Le collectif du Haut Bugey dénonce également le permis « des Moussières » accordé en 2008 à la société britannique Celtique Energie Petroleum d’explorer et d’exploiter les hydrocarbures liquides et gazeux sur une zone de 3269 km2, comprenant l’est du département de l’Ain, ainsi que le sud du département du Jura.

 

Un nouveau front transfrontalier

Les mobilisations citoyennes sont apparues en 2011 aux USA et le film «Gasland» a favorisé en Europe la création et le renforcement des collectifs opposés au gaz de schiste. En été 2011, une manifestation de 11 000 personnes a eu lieu en Auvergne. Depuis cet élan, l’opposition au gaz de schiste prend de l’ampleur, dans une dynamique de proximité, avec la création de nombreux collectifs liés aux communes.

A Genève, les premiers pas de cette mobilisation sont également apparus en 2011, et la Coordination climat et justice sociale s’est faite le relai transfrontalier des appels contre cette nouvelle source d’énergie fossile polluante, émettrice de gaz à effet de serre.

Les enjeux de la politique énergétique liée au projet d’agglomération franco-valdo genevoise 2030, à savoir la nécessité impérative de réduire massivement nos émissions de CO2 dans l’ensemble régional et le combat toujours plus nécessaire contre l’énergie nucléaire, doivent nous mobiliser également contre les gaz de schistes.
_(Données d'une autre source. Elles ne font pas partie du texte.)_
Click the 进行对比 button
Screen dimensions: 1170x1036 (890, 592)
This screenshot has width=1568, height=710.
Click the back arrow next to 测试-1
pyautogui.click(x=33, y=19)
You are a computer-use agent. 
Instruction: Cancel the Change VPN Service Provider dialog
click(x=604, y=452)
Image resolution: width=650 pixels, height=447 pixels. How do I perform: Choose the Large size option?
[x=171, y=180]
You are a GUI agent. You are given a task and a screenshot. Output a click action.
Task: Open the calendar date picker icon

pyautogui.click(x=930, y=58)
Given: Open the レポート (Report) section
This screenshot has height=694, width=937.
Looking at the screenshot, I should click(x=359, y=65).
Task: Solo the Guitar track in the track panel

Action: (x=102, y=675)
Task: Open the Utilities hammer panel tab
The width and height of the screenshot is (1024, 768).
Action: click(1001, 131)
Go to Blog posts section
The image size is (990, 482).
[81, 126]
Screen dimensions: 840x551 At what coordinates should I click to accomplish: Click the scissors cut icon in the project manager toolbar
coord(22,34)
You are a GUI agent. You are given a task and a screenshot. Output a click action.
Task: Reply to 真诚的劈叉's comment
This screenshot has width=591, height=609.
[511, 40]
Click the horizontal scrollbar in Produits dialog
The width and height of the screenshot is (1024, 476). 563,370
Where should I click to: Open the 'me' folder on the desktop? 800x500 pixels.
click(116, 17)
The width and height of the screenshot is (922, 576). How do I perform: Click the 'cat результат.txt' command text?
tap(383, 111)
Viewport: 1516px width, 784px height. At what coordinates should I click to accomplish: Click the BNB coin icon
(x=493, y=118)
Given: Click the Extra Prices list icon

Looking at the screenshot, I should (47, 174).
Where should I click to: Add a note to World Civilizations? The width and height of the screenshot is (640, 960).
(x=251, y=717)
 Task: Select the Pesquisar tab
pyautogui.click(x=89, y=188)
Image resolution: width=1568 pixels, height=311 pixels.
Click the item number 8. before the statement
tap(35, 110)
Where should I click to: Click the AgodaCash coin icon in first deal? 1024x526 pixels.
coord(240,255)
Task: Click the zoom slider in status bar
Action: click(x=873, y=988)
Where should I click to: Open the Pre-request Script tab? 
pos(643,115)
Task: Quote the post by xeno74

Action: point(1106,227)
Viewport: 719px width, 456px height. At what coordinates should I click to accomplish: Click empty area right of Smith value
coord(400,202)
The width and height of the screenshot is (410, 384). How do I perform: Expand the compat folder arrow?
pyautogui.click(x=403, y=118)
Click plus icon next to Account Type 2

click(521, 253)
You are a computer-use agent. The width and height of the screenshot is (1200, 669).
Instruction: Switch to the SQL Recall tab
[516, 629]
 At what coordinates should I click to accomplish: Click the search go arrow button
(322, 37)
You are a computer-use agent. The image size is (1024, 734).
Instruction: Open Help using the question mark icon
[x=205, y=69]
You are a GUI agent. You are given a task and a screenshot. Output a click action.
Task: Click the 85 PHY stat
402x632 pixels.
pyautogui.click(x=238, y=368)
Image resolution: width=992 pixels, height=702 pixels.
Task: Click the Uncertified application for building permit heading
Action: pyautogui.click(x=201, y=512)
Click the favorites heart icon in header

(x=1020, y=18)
Un nouveau front transfrontalier s’est manifesté ainsi à Saint-Julien, avec une participation symbolique du côté genevois, réunissant en particulier des militant·e·s de ContrAtom, de solidaritéS et des Verts. Ces liens transfrontaliers sont d’autant plus nécessaires que les problèmes environnementaux et sociaux dépassent largement les limites des postes de douane!